Meet your child where they are, and seek to understand. Don’t minimize or shame their feelings. Avoid attempting to take your child’s pain away. Help them understand their feelings and come up with a plan. The reality is that life is suffering, and there are consequences for our choices. Teaching this simple lesson will help empower them to take responsibility for their lives.

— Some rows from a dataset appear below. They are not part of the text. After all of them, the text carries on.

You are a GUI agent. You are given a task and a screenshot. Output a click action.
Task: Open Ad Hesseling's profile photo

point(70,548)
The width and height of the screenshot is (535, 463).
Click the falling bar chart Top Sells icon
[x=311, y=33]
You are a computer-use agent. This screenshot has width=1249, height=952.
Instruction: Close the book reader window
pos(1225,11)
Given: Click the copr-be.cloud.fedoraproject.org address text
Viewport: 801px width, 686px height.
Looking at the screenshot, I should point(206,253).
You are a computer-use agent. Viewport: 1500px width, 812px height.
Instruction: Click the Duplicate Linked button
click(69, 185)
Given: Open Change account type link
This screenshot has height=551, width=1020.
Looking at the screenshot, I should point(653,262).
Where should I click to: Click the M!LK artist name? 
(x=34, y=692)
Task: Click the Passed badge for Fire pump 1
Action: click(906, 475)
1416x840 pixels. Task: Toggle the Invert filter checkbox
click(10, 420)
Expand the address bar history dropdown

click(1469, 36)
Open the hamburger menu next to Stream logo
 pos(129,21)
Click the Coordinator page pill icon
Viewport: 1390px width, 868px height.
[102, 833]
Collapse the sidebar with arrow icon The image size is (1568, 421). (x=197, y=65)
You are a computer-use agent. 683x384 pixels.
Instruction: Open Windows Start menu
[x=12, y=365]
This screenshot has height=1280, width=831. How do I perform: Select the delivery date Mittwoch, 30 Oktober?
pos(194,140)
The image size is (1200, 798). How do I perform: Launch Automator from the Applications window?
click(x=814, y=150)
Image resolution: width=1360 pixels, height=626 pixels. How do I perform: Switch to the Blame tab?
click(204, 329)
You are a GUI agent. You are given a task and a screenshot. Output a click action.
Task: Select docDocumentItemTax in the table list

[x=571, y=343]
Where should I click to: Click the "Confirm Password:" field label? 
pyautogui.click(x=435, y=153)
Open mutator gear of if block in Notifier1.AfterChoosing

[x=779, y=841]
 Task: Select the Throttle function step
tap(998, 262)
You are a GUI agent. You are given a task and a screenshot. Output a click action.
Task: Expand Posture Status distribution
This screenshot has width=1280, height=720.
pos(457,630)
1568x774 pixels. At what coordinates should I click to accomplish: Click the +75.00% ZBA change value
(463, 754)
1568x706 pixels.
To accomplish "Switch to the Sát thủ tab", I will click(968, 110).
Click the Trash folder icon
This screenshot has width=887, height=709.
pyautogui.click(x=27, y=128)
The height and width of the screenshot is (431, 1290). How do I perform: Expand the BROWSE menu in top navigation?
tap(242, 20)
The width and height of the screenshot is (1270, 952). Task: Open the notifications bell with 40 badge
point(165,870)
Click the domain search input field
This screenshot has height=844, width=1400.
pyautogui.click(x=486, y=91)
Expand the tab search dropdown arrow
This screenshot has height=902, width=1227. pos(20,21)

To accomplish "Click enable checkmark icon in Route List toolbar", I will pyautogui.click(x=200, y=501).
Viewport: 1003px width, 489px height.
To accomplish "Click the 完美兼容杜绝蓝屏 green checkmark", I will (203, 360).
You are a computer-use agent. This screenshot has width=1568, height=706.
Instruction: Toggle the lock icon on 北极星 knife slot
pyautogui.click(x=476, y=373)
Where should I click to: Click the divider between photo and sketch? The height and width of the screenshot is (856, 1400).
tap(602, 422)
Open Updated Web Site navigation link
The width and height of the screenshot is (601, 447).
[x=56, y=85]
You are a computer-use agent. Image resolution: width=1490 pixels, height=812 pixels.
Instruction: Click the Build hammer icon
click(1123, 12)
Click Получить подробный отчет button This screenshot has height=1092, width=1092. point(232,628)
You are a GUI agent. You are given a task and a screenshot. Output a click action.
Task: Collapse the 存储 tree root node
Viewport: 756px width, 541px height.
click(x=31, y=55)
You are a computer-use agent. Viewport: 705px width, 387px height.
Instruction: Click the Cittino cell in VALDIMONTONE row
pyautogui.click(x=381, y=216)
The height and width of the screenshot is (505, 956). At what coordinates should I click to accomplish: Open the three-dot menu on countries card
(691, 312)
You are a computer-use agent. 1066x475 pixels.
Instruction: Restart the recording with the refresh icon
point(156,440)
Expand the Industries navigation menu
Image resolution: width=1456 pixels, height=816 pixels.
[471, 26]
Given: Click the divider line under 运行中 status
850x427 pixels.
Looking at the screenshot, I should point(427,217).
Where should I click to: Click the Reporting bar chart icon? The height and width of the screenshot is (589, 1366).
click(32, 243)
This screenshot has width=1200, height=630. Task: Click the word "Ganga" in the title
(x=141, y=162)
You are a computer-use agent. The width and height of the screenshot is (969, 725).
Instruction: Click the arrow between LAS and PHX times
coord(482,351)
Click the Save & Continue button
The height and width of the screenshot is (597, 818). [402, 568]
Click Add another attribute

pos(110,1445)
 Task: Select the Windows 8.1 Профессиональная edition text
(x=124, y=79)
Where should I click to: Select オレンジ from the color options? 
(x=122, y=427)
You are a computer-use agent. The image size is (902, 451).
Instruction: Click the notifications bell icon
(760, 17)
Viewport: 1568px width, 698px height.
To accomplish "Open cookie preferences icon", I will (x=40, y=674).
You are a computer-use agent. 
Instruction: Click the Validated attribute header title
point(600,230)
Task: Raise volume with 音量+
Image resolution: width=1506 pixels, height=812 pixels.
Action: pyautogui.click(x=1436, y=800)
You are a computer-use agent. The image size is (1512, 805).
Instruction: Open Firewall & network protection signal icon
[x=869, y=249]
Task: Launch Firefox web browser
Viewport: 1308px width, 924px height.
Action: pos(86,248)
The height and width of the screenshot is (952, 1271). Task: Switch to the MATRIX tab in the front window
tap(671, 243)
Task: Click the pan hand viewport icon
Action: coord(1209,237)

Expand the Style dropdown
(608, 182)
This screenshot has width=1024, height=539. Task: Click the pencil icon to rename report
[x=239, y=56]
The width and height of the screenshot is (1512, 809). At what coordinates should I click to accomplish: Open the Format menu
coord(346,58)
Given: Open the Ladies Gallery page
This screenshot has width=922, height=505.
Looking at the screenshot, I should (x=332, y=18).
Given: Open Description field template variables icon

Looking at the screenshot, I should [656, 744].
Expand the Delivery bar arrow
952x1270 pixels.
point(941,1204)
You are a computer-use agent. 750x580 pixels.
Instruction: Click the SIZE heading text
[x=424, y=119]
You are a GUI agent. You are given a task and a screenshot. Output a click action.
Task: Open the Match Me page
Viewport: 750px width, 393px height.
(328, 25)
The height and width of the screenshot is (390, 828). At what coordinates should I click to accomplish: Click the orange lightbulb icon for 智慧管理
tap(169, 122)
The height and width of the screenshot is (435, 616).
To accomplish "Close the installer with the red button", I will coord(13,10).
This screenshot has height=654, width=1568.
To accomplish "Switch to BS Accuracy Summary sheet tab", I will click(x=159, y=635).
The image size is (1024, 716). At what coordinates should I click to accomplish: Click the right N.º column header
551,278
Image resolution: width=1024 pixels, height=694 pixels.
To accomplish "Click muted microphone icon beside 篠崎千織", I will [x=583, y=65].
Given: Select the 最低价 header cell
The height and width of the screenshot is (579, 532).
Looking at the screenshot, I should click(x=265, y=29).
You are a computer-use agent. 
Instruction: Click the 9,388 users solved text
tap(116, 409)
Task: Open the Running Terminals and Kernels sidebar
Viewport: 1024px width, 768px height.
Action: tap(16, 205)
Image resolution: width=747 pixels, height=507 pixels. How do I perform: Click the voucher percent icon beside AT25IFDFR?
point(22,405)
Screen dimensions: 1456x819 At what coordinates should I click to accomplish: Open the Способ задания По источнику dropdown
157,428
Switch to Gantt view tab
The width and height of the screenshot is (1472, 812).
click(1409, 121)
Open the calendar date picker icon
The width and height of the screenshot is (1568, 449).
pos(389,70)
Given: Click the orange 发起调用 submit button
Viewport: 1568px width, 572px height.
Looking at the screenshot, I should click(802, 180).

Parents should encourage questions.

Learn to make measured responses. Avoid making your child feel stupid or inferior for asking questions. When we answer harshly or in a derogatory manner we discourage curiosity and deaden the lines of communication. If your child fears being wrong, you have failed. We must be wrong to learn what is right. Trying to avoid being wrong minimizes our contribution. To minimize our contribution is to eliminate progress and growth.

Questions are the seeds of knowledge. Our children’s future is dependent on their ability to ask the right questions and then seek answers. Parents should respond with patience and empathy to facilitate learning and growth. How will you respond?